- Your assignment:
Begin the copy at the line that contains "Task: Click checkmark", end it at the last line of the entries below, keep every word exact, and include no pictures.

- Data extract:
....................
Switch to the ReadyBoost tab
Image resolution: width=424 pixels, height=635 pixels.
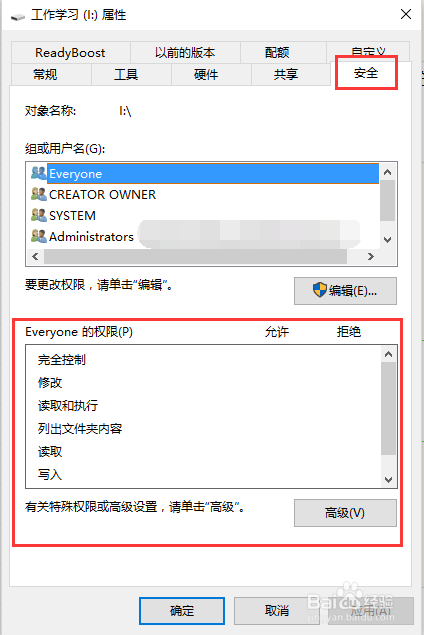coord(70,52)
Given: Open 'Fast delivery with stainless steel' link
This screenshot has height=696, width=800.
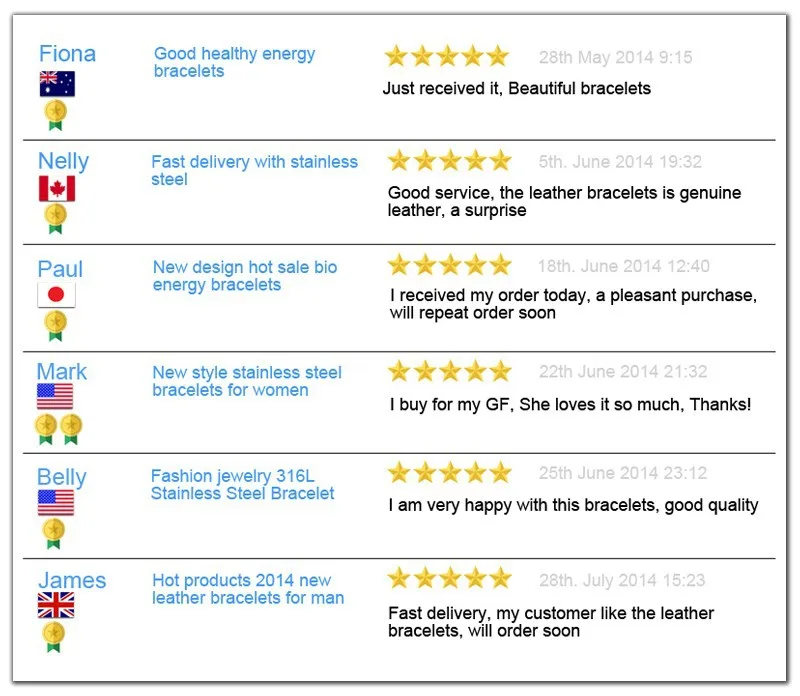Looking at the screenshot, I should point(254,170).
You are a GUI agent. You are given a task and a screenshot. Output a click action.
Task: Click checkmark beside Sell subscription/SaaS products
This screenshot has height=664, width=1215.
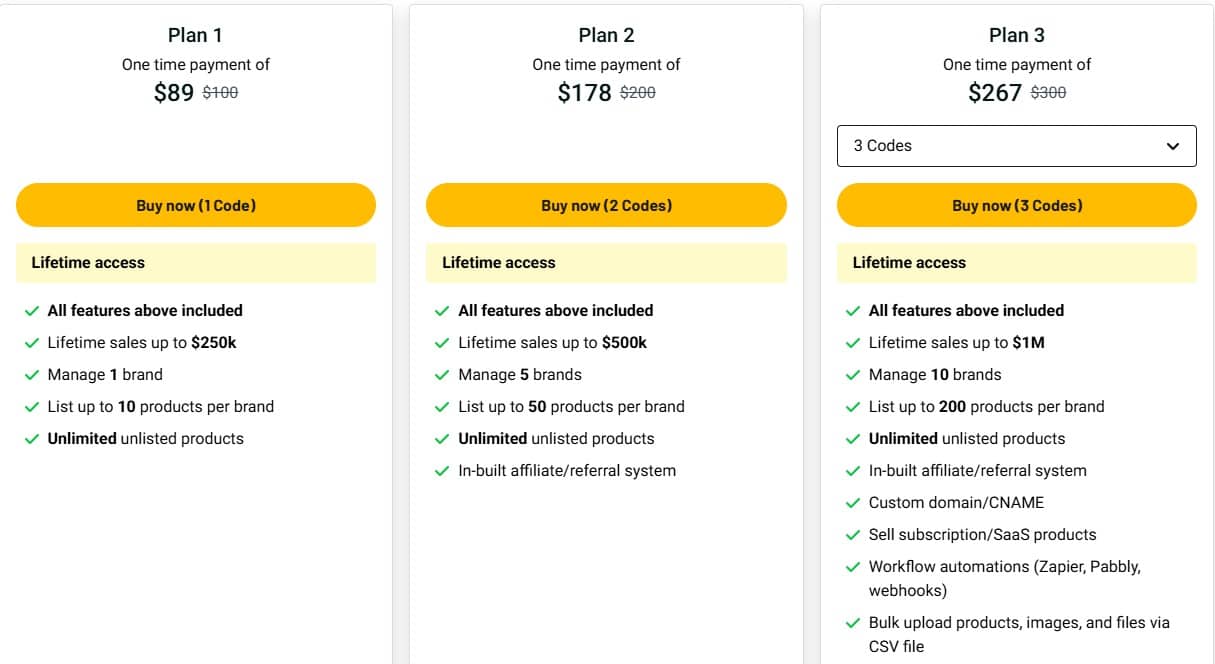[x=853, y=535]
....................
- Written solution:
Task: Click checkmark beside Sell subscription/SaaS products
This screenshot has height=664, width=1215.
[x=853, y=535]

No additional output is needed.